The making of that track galvanized the entire album. Cain had previously begun working on the record in early 2018; for about eight months, she created an entirely different project. Its sound, name, and feel was nothing like Preacher’s Daughter. While downloading samples for the other project, she stumbled upon a piano sample that she couldn’t get out of her head. “It just hit me,” she says. “I was sitting on the bedroom floor in this old house I lived in, in Florida. The song just wrote itself in, like, 20 minutes—it was a big, dramatic, piano ballad.” She scrapped the previous project, changed the name, and began working on what became Preacher's Daughter, all of which revolved around this proverbial house in Nebraska she’d dreamed up in her head. “I saw Nebraska as the center of America, a wide open expanse, an open wheat field that just went on forever and ever,” she says. “It was this empty place that I would imagine myself running away to someday, being completely alone with the love of my life forever. It’s heaven on earth—you’ll never be bothered again.”

Despite Nebraska becoming a faraway dream of a better place, and a centerfold for the album—Preacher’s Daughter is set in the patriotic and religious South, like most of Cain’s music. Even her very first EP, Inbred, pokes fun at the stereotypes associated with a Southern lifestyle. “Growing up in the South, you hear no shortage of jokes about marrying your cousin,” she says. “But a lot of my music is about intergenerational trauma and problems that are bred into your family—that carry over through bloodlines.

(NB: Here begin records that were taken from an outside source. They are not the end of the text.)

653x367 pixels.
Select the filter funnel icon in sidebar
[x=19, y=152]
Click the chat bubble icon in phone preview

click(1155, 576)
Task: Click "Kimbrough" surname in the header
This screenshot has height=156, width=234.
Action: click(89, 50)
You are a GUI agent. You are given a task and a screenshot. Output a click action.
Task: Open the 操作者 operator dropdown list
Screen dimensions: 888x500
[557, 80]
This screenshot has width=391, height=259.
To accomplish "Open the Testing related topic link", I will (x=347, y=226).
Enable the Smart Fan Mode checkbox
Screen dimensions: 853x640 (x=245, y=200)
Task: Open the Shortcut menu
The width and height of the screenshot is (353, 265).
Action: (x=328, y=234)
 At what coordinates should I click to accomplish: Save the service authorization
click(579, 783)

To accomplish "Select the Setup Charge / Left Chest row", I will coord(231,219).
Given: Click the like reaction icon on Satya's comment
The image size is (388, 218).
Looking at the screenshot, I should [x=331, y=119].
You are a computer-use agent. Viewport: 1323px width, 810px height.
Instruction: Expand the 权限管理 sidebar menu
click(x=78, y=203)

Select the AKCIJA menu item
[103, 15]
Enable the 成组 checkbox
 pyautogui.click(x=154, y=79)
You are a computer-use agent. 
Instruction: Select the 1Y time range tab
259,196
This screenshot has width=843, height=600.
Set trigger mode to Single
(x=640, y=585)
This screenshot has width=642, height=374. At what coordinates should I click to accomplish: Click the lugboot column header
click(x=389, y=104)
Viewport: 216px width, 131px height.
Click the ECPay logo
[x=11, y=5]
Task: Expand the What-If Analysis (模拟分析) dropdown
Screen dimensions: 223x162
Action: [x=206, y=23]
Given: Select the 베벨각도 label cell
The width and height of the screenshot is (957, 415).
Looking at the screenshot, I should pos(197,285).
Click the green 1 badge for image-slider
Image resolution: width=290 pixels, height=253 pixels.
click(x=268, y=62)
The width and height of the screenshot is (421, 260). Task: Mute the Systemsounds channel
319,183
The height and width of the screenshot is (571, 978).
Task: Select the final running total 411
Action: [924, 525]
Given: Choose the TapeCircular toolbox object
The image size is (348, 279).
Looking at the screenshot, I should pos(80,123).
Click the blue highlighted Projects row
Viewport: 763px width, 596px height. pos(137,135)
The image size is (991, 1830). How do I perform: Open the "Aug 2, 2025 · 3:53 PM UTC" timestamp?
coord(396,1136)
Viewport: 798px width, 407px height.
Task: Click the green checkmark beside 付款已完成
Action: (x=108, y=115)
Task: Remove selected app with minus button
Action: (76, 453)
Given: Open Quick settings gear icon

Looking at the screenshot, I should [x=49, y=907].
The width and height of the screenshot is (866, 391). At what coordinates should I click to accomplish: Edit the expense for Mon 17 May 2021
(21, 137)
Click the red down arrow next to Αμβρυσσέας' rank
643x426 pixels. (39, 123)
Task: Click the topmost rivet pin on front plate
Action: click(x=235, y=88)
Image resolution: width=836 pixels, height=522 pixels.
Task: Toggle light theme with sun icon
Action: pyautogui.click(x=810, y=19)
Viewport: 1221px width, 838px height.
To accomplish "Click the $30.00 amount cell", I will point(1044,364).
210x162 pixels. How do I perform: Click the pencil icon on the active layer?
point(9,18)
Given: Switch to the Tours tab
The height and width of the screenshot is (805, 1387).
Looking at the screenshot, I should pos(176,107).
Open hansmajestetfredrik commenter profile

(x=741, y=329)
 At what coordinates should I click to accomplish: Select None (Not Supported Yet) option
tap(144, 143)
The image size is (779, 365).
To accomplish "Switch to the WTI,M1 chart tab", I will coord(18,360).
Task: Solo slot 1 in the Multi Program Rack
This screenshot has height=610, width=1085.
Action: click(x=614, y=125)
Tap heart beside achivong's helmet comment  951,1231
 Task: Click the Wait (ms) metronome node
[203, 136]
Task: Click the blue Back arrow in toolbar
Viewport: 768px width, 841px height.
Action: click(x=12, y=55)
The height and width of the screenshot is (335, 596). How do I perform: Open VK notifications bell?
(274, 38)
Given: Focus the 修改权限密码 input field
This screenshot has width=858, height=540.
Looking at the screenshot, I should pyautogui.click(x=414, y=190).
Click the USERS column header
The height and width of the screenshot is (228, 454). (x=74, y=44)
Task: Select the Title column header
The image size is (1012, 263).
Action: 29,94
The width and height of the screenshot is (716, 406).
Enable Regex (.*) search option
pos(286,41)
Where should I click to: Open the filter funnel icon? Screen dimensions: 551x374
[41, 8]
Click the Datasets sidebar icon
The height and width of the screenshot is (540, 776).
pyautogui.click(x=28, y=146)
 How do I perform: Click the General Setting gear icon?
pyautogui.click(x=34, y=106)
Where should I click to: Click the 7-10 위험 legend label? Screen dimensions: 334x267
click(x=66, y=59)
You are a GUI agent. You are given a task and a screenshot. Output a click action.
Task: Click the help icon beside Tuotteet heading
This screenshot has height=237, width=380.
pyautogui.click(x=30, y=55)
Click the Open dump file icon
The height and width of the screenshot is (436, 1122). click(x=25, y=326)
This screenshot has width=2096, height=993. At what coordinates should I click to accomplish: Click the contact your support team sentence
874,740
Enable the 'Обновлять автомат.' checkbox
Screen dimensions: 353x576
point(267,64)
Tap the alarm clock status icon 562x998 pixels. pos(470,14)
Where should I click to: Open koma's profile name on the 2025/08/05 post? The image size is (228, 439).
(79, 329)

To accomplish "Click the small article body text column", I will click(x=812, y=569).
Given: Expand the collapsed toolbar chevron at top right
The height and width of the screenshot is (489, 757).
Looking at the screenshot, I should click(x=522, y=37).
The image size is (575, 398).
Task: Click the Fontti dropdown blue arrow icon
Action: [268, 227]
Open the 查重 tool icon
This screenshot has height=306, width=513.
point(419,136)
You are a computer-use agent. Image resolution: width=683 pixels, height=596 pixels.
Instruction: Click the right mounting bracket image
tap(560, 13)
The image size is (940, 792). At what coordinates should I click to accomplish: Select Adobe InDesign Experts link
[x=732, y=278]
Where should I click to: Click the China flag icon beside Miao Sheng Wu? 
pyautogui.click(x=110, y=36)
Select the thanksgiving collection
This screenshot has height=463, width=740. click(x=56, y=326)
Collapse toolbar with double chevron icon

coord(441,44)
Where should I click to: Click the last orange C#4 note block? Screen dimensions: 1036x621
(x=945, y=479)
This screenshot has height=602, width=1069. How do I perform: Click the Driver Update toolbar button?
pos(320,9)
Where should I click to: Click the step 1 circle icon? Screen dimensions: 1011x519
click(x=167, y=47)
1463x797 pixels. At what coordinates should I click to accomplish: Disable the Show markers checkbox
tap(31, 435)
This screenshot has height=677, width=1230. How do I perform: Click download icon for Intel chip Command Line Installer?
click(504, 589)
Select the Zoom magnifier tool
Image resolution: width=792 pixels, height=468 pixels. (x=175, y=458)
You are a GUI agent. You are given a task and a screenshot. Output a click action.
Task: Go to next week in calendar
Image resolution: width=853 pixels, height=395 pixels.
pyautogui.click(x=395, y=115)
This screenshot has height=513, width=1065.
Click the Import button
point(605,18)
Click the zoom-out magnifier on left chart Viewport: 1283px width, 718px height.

“[When I made Inbred,] I was not an artist. I barely had a following at all. So I was like, Oh, there are no consequences,” she adds. Presently, Cain says she’s trying to get back to that place, making music just for herself, without worrying about what others might think. “Going from absolutely nobody to getting a billboard in Times Square, it’s been a lot to process in the past two years,” she says. “I made this record so specifically to my tastes—and right at the end, I made some changes based on my own anxieties about: Is it gonna get good reviews? Is it gonna do well in the press? Are people gonna like it? Are they gonna stream it? Moving forward, I’m just putting my phone down. I don’t wanna think of myself as an artist that is any bigger than I was when I started making music. My whole world exists in this room, with my guitar, my piano, my computer, and my words.”